A few weeks ago, I sat down with teenage techie Jordan Drake,19, who broadcasts a podcast on technology, as well as a live call-in radio show and website, called Digital Life Radio. Since Jordan scored his first job (and a Macbook Pro) from Rush Limbaugh when was 16, he’s been working professionally helping people make technology work for them.
Because Jordan is a computer genius, and a teen, I asked him about the protocol for parents who want to connect with their children on the popular social networking site Facebook. “Facebook can be a great way to show your kids that you want to connect on their level, but it can also be a sure fire way to embarrass them if you’re not careful,” Jordan says.
First, a parent who’s not familiar with Facebook must expand his/her vocabulary with a few Facebook terms.
Friend: (n) a person with which you have connected and have mutual access to public information. (v) to request to become “friends” with someone. (ex: “I’ll friend you on Facebook”) Past tense: Friended. I’m not lying, people actually say this!
Wall: (n) the front page of a Facebook Profile, where friends (see above) can post notes, links, photos and videos.
Status: (n) the statement at the top of your profile page where you post what you are doing at the moment! You can also integrate your status update with Twitter, but that would require a whole new menagerie of vocabulary words!
Facebook: (n) The actual Facebook website. (v) To send a message, write on one’s wall, or otherwise connect on Facebook. (ex: “I don’t have time to talk right now, just Facebook me later”)
Here are Jordan’s suggestions for what and what not to do:
- Be honest with them about what you are trying to do. Let them know that you are trying to communicate with them, not “spy” on them or encroach on their space.
- Talk to them beforehand, and ask their opinion. You don’t want to be shocked when your child refuses your friend request!
- Approach your kids’ friends only if you know them personally, and would feel comfortable doing so in real life. Would you strike up a conversation at the mall or church? Go ahead and “friend” them, but don’t be too disappointed of they don’t respond.
- Do anything sneaky in order to gain access to your child’s Facebook Profile, always be honest and open.
- Approach your kids’ friends whom you do not know in person, or wouldn’t strike up a conversation with in public
- Fill up your child’s profile page with comments from you. Keep in mind that they still need to have space and protect their “cool cred.”
- Post embarrassing photos or stories about them without permission. The 2 year old bath tub picture? Probably not a good facebook photo! Now once they are married with kids of their own, post away… the more embarrassing, the better!

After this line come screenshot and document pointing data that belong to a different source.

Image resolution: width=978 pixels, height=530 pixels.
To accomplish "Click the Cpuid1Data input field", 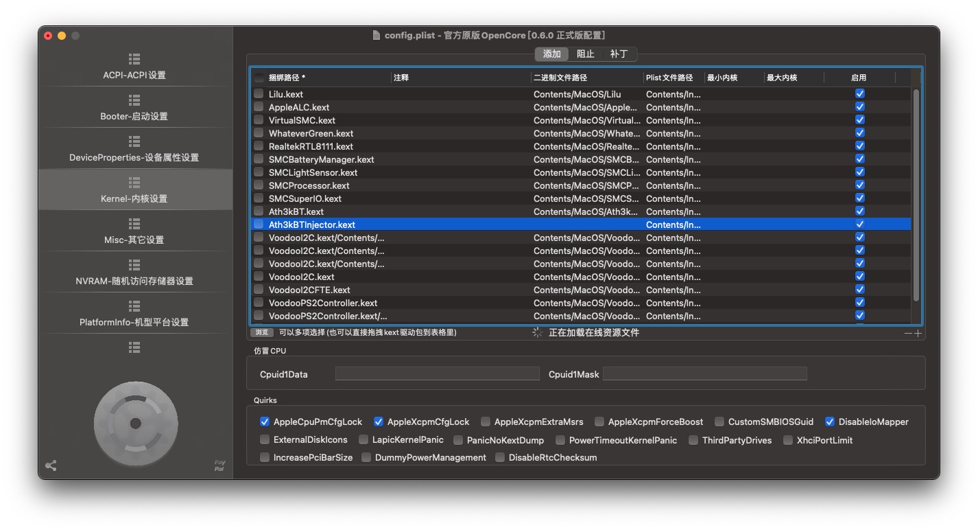I will [437, 374].
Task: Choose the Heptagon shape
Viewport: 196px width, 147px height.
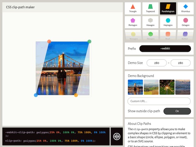Action: (168, 22)
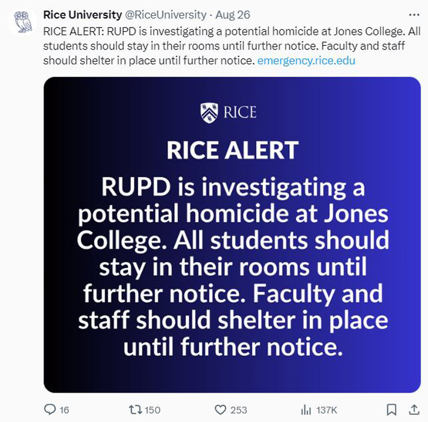Open view analytics bar chart icon
The image size is (428, 422).
(306, 410)
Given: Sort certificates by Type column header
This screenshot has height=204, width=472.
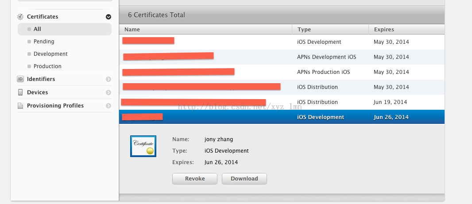Looking at the screenshot, I should [x=330, y=30].
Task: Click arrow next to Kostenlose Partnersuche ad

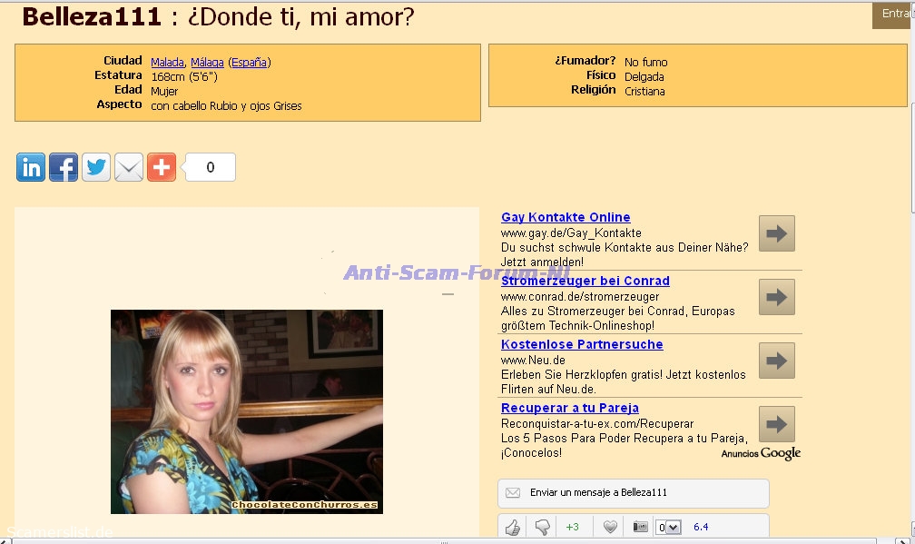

Jordan is a homeschooler, and noted that the parent/teen Facebook interaction may be different in different family situations. Homeschoolers seem to be more likely to socialize as families, and therefore be more comfortable interacting with their friends’ parents. The bottom line is to communicate with your teen; find out how he/she feels about you being on Facebook, and what boundaries and guidelines you want to set for your online connection. And most of all, express that you love and respect your teen, and you want to use technology as a way to deepen your relationship. I bet you’d be surprised how fun it’ll be!
How do you use technology to connect with your teen?